Restore Limitations¶
Warning
Be aware of the following limitations before performing a restore:
- Restoring from S3 or Artifactory Only - When using the pipeline, the restore process is limited to restoring from S3 or Artifactory. Restoring from a local backup file is not supported yet.
- MongoDB Community Edition only - Restore supports only in-cluster MongoDB Community Edition. Restoring to an external or enterprise MongoDB deployment is not supported.
- Db2 standalone operator only - The restore process supports only the in-cluster standalone Db2 operator. Other Db2 operator implementations are not included.
- Db2uInstance not supported, only Db2uCluster - The restore process does not support Db2uInstance for now. Will be supported in future release.
- Certificate Manager (RedHat only) - Certificate Manager restore is supported only for RedHat Certificate Manager. Other implementations are not handled during restore.
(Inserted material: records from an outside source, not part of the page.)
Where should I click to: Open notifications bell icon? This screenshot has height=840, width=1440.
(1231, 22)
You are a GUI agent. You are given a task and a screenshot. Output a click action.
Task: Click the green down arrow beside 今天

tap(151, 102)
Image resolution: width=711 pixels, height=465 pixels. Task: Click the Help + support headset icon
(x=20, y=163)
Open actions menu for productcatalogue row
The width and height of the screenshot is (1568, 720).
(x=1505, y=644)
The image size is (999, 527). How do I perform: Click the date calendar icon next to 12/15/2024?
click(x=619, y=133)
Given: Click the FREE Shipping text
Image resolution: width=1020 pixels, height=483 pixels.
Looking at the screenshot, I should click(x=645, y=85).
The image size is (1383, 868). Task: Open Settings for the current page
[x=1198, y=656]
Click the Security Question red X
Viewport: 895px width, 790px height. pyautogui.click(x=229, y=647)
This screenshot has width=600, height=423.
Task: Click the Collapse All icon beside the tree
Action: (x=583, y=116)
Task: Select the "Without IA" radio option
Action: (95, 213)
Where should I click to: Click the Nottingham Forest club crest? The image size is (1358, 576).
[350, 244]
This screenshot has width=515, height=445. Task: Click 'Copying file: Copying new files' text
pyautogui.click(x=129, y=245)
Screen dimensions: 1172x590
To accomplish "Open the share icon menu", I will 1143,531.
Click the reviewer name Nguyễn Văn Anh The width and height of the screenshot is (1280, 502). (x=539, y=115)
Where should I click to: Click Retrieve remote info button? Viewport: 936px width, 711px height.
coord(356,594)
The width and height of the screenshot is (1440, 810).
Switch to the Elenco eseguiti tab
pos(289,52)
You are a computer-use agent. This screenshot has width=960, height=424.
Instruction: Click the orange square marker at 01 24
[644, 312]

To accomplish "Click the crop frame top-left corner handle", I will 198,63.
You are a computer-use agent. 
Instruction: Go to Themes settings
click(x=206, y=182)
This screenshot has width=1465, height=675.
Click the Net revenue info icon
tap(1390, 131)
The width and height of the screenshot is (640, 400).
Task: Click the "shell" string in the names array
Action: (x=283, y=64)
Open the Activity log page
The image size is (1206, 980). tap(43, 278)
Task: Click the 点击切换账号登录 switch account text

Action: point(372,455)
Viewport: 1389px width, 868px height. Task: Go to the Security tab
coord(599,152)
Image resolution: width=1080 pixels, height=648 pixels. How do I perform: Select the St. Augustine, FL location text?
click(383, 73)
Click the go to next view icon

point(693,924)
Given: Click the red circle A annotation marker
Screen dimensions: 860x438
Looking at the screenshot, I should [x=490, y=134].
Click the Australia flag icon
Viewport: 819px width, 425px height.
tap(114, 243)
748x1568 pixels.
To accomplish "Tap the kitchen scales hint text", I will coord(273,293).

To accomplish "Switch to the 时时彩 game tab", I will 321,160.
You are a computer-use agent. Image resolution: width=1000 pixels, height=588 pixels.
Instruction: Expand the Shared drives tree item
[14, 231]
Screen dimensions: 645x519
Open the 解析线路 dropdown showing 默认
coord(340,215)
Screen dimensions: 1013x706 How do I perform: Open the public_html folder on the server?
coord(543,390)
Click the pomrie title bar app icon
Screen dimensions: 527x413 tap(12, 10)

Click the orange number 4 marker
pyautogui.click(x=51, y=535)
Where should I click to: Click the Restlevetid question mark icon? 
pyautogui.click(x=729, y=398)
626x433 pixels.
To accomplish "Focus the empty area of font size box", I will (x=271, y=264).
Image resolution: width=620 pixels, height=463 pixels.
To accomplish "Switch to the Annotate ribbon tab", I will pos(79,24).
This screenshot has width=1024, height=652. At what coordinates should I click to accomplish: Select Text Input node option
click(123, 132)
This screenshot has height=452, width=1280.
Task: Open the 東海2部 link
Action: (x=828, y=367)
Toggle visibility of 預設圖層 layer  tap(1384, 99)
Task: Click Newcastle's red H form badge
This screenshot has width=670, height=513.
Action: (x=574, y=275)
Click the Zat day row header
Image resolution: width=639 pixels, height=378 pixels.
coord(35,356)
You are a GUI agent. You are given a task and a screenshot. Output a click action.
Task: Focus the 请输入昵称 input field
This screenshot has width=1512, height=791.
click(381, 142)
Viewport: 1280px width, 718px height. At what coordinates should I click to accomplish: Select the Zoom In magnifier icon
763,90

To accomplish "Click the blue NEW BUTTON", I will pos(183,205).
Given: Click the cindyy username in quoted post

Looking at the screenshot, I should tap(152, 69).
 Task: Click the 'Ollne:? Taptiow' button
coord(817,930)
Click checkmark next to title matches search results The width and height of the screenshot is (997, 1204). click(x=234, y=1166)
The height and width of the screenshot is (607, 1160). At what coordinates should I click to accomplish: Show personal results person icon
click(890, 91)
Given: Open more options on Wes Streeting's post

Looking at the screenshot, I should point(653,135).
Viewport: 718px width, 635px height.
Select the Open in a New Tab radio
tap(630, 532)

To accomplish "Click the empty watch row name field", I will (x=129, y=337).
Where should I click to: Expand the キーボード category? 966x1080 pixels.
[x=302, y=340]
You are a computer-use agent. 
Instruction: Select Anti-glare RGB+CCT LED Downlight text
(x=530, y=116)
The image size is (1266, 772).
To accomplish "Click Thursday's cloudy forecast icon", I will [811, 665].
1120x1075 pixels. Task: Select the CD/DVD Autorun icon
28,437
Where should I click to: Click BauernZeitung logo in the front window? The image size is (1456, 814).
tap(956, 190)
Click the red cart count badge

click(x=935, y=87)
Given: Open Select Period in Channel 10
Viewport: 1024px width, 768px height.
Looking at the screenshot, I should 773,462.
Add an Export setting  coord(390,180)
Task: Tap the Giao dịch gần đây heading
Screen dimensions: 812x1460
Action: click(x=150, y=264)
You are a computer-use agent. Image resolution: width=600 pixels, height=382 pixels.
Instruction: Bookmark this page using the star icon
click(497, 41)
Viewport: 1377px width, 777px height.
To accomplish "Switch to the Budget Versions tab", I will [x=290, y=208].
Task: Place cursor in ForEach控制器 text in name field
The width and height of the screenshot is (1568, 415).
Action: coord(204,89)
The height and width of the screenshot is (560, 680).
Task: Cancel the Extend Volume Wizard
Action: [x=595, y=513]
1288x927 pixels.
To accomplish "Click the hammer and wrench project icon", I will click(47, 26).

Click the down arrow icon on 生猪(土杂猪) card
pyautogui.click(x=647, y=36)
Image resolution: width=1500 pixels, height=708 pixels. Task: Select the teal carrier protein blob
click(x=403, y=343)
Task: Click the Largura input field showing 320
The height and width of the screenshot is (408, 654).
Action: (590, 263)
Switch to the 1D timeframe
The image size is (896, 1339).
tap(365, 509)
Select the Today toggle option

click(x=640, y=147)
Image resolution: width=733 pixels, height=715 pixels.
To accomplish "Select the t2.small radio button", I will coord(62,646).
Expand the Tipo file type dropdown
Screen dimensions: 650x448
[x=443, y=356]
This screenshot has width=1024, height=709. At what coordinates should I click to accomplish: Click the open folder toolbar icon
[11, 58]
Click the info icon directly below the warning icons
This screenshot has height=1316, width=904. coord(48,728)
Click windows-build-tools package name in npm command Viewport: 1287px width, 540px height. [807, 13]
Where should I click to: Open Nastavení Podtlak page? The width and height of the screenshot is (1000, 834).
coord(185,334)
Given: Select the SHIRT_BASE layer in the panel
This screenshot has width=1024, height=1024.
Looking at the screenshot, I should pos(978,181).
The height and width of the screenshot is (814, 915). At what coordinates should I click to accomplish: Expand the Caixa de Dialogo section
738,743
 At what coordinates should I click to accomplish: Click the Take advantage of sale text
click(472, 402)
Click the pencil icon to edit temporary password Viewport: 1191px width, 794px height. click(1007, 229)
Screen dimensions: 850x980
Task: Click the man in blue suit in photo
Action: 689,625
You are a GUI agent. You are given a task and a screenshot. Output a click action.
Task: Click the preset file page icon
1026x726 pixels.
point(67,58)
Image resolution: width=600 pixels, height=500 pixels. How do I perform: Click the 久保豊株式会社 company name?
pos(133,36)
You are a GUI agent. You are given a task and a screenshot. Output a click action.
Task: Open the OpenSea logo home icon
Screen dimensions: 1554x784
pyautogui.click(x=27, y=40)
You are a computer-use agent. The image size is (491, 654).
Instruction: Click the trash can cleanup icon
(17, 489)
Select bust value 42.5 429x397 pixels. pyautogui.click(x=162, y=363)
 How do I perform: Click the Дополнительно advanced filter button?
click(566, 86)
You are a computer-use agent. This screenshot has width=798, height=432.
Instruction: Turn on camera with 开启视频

- Same MAS version required - Restoring a backup to a cluster running a different MAS version may result in incompatibilities. It is strongly recommended to restore to the same MAS version as the backup source.
- Same MAS Instance ID required - It is strongly recommended to restore to the same MAS instance ID as the backup source.
- Manage application only for app restore - Only the Manage application is supported. Other MAS applications will be supported in future releases.
- Tekton pipeline dependency - The restore process requires Tekton pipelines to be available and functional on the target cluster.
- Target cluster must be pre-provisioned - The restore process does not provision a new OpenShift cluster. A running, accessible cluster with sufficient resources must already exist.
- Storage class compatibility - The target cluster must have compatible storage classes. If storage classes differ from the source cluster, overrides must be explicitly configured.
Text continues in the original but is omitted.